New Software Compatible with Public and Private Clouds
When it comes to financial crimes, it doesn’t get much bigger or harder to track than money laundering. The illegal movement of billions, perhaps trillions of dollars has long been a concern of governments around the world. In fact, the efforts to control money laundering produced a treaty decades ago between 200 countries to cooperate in the fight against this crime.
There is even software for AI that has been added to their crime-fighting toolbox. AML or anti-money laundering software became popular in the early 2000s for customer transactions, identity management, and regulatory compliance. In recent years, providers like ThetaRay, Unit21, C3, and Splunk have developed increasingly intelligent solutions to analyze laundered money’s first two stages: placement (where it’s deposited into a bank) and layering (which involves transferring money before integrating and extracting it)
In a detail-packed article from venturebeat.com, we learned a lot about the banking profession and its growing use of AI. Manasa Gogineni writes about a level in finances that most of us never pay much attention to, as it does not affect us directly. Or does it?
ThetaRay announced recently that its AI-based anti-money laundering (AML) analytics will be available on public and private clouds, including Azure, Google, and AWS.
ThetaRay’s AML platform uses unsupervised machine learning to monitor financial transactions, integrating data and triaging alerts in real-time. And its new cloud-agnostic version aims to increase the speed at which the cybersecurity company’s clients — banks and fintech firms — can detect potential threats.
And now with the introduction of cryptocurrencies, world governments are relying even more heavily on AI oversight to keep things on the level. AML efforts have become even more complicated. Whether complicated means difficult is controversial, however. Internet service providers make anonymity a gamble, and some industry leaders say cryptocurrencies identify and prevent illegal activities better than traditional payment systems do.
Crossborder Problems Abound
Cloud-based systems became particularly important to banks during the COVID-19 pandemic as they scrambled to understand more data in less time. ThetaRay says its new service is the only cloud-based AML offering that analyzes SWIFT traffic, risk indicators, and client data to detect anomalies indicating “money laundering, terrorism financing, and other criminal activities across complex, cross-border transaction paths.”
According to ThetaRay, its platform also helps users reduce operational costs and increase revenue by relying on its “artificial intuition” proprietary machine learning technology that interprets supervised and unsupervised data with fewer false positives.
ThetaRay was founded in 2013 as the brainchild of Tel-Aviv University computer science professor Amir Averbuch and Yale math professor Ronald Coifman. In their first year, they managed to raise $10 million investments to get the ball rolling.
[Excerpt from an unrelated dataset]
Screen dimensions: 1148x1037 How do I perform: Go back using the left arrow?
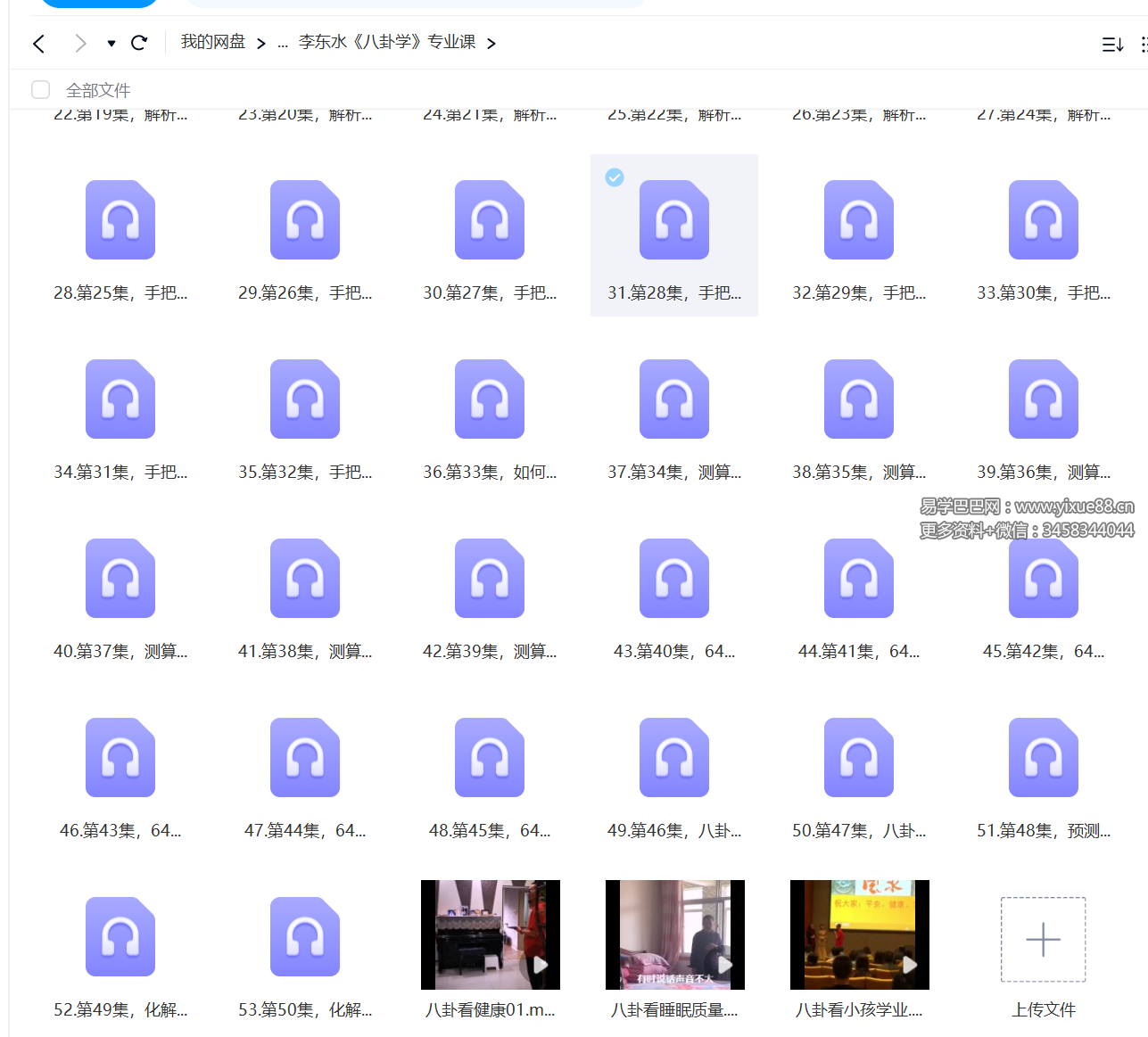[38, 44]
When VentureBeat interviewed Gazit in 2018, he said “Human beings are not enough to look at all this data, and we’re lucky to have tens of years of academic research to analyze all those … transactions.”
Just taking into consideration the number of day-to-day banking transactions that take place around the world, it is not possible for humans or even dated software to keep accurate records. This new software says it can do all that and more with AI.
“Our fully scalable cloud service … empowers the payments ecosystem to enjoy the long-term operational benefits of secure cross-border transactions without having to worry about the maintenance of additional infrastructure,” Gazit said.
With so much in this article, we have just touched on a few of the main points about this new fintech-based AI software, which was recognized at the 5th annual FinTech Breakthrough Awards.